Do you know what can happen with a pile of yellow writing tools and some plain, white paper like this? Fill a cloudy day with sunshine by “sunshine bombing” your town like Andrea of Hula Seventy and her daughter Ava did. The pen is mightier than even the clouds.
(via Hula Seventy)
When a 0.5mm or 0.7mm lead is not enough, try out the Worther Shorty mechanical pencil which sports a substantial 3mm super-soft 7B lead (other lead grades are available, of course). $15
(via Hand-Eye Supply)
I decided to try out the Kuretake Dry Erase Liquid Post Chalk Marker Pen at work to cut down on the dust and mess of traditional chalk in my already dusty cubicle at work. I have a lovely chalkboard message board handpainted by Mary Kate McDevitt which was the perfect testing ground.
(via me on Flickr)
The pen goes on wet but clear and gets whiter as it dries.

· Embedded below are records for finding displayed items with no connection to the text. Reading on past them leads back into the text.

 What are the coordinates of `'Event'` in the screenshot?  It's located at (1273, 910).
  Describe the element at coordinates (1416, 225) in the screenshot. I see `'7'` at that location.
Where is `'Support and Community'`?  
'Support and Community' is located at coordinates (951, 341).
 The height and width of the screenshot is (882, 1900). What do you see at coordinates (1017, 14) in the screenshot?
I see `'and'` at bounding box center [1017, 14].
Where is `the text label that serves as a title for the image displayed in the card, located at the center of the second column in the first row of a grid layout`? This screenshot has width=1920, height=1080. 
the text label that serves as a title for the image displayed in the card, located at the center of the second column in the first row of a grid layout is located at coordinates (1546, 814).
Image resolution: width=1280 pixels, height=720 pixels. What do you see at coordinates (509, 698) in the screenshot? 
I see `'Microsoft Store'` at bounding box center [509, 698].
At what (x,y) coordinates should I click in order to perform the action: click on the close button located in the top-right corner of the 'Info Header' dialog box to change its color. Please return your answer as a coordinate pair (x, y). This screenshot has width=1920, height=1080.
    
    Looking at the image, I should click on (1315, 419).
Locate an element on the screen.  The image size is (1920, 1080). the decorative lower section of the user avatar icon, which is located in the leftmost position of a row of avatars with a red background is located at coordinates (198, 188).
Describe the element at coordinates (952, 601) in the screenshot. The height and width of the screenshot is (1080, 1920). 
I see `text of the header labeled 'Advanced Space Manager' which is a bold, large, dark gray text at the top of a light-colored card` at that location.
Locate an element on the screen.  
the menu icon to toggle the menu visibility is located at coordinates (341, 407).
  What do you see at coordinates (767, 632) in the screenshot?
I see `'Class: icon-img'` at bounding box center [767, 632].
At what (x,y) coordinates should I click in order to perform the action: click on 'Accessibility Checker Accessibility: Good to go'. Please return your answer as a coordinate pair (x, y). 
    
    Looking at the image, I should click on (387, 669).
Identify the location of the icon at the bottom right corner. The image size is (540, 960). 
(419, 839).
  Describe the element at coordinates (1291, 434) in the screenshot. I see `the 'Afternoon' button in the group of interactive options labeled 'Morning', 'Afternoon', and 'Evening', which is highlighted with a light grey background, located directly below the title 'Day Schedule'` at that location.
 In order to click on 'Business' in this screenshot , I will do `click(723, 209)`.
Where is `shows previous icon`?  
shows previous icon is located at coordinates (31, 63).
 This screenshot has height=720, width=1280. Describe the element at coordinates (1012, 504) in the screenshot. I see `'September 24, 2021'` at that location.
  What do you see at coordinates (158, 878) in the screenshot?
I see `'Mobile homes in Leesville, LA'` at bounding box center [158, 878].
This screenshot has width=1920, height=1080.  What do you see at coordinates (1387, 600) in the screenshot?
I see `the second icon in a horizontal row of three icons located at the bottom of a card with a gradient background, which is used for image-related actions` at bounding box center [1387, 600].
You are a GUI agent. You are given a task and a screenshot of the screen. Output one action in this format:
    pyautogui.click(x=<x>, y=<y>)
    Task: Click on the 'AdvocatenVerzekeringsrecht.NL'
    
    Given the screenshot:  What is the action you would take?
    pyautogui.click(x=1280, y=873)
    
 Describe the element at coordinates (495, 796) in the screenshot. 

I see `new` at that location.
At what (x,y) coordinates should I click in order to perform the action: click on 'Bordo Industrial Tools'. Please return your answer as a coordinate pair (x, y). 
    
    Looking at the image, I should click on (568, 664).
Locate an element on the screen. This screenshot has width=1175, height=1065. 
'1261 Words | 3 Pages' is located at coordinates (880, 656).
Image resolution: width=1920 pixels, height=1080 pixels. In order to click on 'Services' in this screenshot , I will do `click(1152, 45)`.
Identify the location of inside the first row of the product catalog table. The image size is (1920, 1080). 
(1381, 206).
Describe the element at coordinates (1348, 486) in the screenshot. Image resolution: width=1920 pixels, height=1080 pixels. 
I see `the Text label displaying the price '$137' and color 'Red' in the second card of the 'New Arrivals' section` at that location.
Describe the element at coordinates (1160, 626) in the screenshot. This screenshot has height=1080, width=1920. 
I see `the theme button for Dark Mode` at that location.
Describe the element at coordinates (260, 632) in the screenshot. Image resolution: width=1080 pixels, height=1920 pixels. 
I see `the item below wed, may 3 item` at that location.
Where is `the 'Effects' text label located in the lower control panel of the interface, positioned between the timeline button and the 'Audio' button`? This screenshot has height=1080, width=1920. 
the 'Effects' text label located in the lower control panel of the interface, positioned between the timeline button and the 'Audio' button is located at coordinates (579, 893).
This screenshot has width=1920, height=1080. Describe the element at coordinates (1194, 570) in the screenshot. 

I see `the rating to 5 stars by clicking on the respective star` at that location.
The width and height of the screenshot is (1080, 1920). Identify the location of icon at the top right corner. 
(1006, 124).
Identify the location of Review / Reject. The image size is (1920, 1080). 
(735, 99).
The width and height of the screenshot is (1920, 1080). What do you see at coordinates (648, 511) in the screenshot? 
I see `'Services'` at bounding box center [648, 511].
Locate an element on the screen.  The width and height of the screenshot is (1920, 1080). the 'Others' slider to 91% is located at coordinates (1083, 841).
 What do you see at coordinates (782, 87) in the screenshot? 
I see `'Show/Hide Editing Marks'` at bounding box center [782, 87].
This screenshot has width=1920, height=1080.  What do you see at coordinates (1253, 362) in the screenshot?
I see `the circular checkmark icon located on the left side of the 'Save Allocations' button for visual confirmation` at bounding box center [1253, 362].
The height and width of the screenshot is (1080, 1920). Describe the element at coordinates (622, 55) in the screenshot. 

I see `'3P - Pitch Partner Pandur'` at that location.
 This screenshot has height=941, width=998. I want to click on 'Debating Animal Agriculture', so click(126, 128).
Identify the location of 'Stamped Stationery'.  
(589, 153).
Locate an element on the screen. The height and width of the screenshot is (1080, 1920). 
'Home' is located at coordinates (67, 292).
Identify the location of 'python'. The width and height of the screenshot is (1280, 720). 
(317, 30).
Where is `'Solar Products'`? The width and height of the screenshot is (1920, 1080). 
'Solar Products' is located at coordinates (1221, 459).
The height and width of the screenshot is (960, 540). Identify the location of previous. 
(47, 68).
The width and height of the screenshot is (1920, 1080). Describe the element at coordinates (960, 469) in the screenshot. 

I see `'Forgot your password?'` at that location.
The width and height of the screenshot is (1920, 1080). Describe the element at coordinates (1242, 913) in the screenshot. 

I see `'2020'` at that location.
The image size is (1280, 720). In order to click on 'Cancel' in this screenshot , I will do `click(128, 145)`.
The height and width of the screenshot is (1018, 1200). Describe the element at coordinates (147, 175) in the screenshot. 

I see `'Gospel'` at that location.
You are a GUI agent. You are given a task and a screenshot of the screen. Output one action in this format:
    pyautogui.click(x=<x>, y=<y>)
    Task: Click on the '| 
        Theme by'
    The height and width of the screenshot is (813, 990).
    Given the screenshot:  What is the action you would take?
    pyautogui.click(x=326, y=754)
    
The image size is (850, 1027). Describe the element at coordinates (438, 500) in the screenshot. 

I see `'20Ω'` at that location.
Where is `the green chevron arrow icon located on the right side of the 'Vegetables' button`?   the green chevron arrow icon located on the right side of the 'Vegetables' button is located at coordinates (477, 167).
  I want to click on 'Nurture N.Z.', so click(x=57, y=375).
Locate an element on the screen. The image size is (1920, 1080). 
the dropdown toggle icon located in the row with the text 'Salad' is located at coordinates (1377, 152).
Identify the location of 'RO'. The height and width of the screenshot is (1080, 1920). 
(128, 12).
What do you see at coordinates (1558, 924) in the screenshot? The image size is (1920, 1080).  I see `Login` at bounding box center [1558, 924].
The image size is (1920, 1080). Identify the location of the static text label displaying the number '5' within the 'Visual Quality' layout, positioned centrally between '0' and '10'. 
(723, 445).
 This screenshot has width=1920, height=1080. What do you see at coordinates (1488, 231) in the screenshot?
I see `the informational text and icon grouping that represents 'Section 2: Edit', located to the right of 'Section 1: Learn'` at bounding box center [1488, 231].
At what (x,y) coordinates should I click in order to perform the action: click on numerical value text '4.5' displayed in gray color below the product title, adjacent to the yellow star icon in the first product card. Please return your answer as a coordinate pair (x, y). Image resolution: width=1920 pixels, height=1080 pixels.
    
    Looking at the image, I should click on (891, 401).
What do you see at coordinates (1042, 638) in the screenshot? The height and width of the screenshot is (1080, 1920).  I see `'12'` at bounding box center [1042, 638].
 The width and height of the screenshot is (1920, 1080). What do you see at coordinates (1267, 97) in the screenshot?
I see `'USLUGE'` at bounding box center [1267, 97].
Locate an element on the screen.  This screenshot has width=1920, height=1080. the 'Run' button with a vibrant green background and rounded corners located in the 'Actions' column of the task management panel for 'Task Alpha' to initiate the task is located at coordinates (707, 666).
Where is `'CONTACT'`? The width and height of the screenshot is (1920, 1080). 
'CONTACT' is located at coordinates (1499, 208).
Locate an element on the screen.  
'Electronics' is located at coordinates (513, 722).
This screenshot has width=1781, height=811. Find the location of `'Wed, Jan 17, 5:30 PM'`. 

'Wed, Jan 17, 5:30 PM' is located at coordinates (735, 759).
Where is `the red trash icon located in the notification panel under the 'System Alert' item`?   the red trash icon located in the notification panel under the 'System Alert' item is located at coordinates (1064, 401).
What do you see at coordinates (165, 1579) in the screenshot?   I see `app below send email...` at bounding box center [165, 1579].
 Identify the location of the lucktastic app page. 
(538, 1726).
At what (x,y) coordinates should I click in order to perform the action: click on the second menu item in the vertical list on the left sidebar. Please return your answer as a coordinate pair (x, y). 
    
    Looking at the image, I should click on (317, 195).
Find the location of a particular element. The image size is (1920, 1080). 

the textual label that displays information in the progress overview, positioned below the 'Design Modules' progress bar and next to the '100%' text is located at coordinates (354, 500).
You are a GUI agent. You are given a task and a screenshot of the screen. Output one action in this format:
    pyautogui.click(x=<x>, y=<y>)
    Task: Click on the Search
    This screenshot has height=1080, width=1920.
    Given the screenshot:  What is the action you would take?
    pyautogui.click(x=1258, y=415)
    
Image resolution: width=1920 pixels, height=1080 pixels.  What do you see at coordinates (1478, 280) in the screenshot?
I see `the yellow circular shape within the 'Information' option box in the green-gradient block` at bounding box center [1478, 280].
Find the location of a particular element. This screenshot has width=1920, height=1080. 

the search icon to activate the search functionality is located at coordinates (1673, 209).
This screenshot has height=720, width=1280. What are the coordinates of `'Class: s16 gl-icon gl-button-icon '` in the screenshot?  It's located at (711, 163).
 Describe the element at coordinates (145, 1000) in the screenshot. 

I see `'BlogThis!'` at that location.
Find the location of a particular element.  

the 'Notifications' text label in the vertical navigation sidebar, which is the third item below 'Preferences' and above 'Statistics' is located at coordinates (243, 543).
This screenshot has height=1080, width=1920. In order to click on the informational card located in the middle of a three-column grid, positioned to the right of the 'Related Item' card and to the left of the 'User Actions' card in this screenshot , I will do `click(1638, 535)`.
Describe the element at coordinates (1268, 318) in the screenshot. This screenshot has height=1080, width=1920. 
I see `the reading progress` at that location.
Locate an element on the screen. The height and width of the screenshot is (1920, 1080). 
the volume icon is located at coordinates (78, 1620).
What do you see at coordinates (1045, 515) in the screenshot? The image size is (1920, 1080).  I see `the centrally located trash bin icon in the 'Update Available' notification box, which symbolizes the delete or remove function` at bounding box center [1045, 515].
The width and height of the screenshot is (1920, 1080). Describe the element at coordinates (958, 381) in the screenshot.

It took a bit of elbow grease to rub the “chalk” off after it was dry but no worse than regular chalk and a bit more permanent. I found this helpful for the leftie hook since it made it a bit harder to smear. This pen would be great on coffee shop boards for the “coffee of the day” on a sandwich board as a light brush up against it would not smear it. Using water will wipe the board completely clean.
($2.15 per pen, available in white and several other colors from JetPens, of course.)
The Poem cup and saucer set by Katarina Häll has a built-in pen on the saucer so you’ll be ready to write the moment you sit down. Quite lovely and inspiring.
(via DESIGN HOUSE STOCKHOLM )
Find out all you wanted to know about markers and the history of markers at Just Some Markers. What fun!
I’ve found the first item for my holiday wish list. Its the Doodles Pen necklace from Kate Spade. $78
What are you putting on your holiday wish list?
(via kate spade)
The Pentel Portable Brush Pen has been my favorite brush pen for some time. I picked mine up at Kinokuniya in New York several years ago. It has a synthetic, individual filament, brush tip and takes Pentel refill cartridges. It holds a great point and has worn very well. $11.95
I’ve been a big fan of the Rotring Art Pen for years. It was one of the first fountain pens I purchased, found in an art supply store for about $20. The Art Pen has a long paintbrush-like shape which gives it nice balance and an unusual look. It is available in several nib sizes including wider, chiseled calligraphy widths, M and B “lettering” nibs and F and EF “sketching” nibs. I own the EF which has worked well over the years despite the occasional year or two of neglect. It accepts standard ink cartridges and I’ve even been able to squeeze some of Levenger’s extra-long cartridges into the pen because of its elongated shape. Our friends over at JetPens carry the fountain pen converter which allows the use of bottled inks instead of just cartridges.